> [Page excerpt]:

Winnipeg Free Press - PRINT EDITION
Short tale told tall
Embellishment is magic word as first part of The Hobbit trilogy hits screen
"All good stories deserve embellishment."
So says no less an authority than the wizard Gandalf (Ian McKellen) in The Hobbit: An Unexpected Journey, and he should know. He is himself a character of one of the all-time great stories: The Lord of the Rings trilogy.
But in the scene in question, Gandalf is justifying his penchant for "stretching the long bow;" that is taking liberties with a simple story to boost its entertainment value.
The line serves as a sneaky justification of what director Peter Jackson is doing with his adaptation of J.R.R. Tolkien's The Hobbit, the relatively slim volume that preceded LOTR and served as an introduction to Middle-earth, a realm of elves, dwarves, dragons and wizards.
Jackson attacks the project by pretending The Hobbit is Lord of the Rings, a story that warrants a three-movie, nine-hour epic parcelled out over three years.
Embellishment will be required, most certainly.
But does The Hobbit really deserve this?
Jackson (who scripted with his LOTR writers Fran Walsh and Philippa Boyens as well as Guillermo del Toro) frames the story as a flashback memoir told by the elderly Bilbo Baggins (Ian Holm) to his nephew Frodo (Elijah Wood).
We find the young Bilbo (nicely played by Martin Freeman) as a hobbit homebody whose suspicions are roused when he meets Gandalf, a wizard who takes unnerving interest in him.

> [Task objective]: Can you rewrite the part of the Hobbit review that begins at the words "Jackson attacks the" and stops after "Frodo (Elijah Wood).", replacing every "Jackson" with "Peter Jackson"?

> [Listed records]:
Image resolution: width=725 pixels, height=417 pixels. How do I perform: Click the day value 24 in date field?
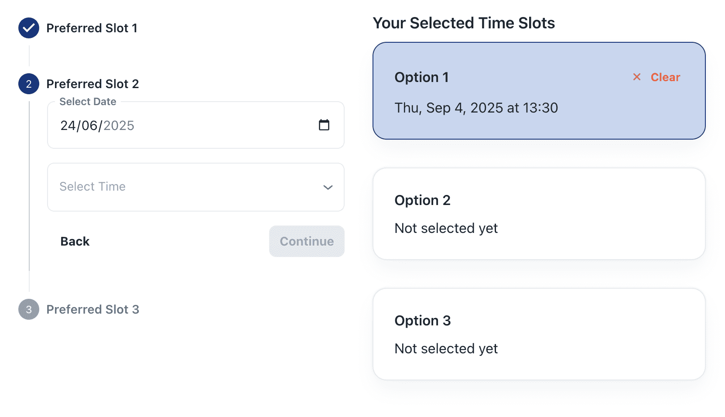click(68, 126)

--

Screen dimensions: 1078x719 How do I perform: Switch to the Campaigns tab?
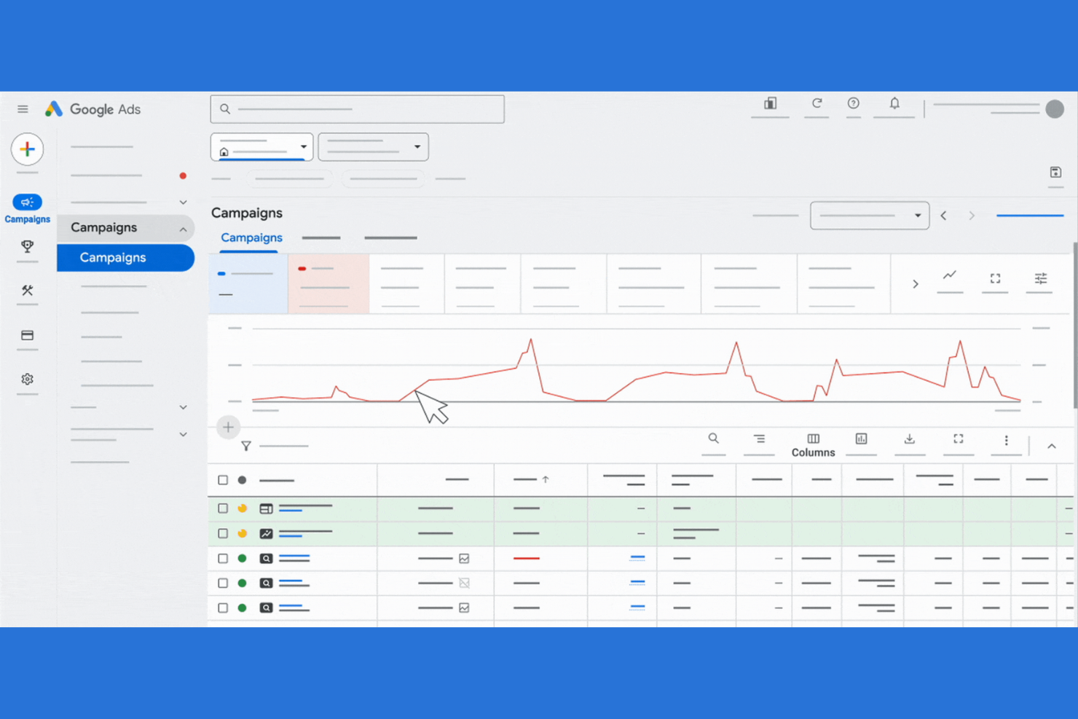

> [Task solution]:
Peter Jackson attacks the project by pretending The Hobbit is Lord of the Rings, a story that warrants a three-movie, nine-hour epic parcelled out over three years.
Embellishment will be required, most certainly.
But does The Hobbit really deserve this?
Peter Jackson (who scripted with his LOTR writers Fran Walsh and Philippa Boyens as well as Guillermo del Toro) frames the story as a flashback memoir told by the elderly Bilbo Baggins (Ian Holm) to his nephew Frodo (Elijah Wood).